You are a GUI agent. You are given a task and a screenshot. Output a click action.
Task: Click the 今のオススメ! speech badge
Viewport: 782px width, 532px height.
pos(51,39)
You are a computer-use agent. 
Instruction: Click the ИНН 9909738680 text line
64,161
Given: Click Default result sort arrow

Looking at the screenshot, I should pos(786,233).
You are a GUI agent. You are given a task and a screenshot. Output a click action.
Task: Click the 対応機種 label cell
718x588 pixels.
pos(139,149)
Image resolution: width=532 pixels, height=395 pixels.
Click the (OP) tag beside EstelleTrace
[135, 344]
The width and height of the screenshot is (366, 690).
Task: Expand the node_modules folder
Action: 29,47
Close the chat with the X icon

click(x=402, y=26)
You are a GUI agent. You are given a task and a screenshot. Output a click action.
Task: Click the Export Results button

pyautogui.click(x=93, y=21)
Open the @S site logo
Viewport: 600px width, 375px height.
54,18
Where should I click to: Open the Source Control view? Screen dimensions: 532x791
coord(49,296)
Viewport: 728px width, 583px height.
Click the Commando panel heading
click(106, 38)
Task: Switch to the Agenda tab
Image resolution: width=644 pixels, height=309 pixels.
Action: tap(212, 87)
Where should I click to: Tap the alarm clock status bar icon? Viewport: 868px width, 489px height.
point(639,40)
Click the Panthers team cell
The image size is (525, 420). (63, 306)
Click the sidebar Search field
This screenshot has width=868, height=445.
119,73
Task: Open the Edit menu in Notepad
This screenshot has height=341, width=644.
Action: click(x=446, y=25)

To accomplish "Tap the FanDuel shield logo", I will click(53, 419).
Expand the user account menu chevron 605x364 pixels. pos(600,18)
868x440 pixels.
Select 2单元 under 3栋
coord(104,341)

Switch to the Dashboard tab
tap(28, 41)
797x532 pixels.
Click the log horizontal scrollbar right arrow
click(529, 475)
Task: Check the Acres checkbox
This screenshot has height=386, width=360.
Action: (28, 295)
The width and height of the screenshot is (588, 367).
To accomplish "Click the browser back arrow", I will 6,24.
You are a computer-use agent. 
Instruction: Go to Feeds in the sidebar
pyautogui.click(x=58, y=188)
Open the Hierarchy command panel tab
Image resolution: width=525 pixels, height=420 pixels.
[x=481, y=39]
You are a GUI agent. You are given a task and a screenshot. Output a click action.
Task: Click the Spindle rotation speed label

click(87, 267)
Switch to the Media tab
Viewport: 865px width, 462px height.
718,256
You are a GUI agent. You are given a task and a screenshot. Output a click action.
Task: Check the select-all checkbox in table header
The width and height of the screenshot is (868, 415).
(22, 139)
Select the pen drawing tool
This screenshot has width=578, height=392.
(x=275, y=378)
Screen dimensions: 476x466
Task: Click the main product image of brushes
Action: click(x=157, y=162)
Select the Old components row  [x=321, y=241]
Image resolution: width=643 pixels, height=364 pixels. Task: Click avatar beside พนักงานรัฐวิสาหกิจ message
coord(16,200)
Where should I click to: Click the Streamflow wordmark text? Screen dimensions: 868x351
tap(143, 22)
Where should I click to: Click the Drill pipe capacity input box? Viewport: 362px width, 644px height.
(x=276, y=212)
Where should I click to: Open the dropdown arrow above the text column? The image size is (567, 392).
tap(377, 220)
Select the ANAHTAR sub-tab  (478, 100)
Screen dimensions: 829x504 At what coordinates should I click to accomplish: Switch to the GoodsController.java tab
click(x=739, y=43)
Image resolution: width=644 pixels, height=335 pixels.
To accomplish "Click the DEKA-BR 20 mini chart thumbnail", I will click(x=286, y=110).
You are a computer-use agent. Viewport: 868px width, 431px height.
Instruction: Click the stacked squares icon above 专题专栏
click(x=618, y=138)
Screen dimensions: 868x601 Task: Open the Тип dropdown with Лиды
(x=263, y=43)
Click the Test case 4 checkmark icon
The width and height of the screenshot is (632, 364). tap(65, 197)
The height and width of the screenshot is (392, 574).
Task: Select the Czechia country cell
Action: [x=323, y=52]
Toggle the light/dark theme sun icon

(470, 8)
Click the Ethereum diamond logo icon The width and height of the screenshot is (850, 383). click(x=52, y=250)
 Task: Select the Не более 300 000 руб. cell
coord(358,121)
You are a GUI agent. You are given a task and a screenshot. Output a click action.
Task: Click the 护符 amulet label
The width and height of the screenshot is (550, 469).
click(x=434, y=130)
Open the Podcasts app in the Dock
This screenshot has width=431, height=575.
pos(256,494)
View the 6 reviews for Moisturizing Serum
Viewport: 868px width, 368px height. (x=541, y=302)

[WHAT THE TASK ASKS] Across the whole listing above, state how many lines contain "will". Only the number is wanted.

[EXERCISE RESPONSE] 3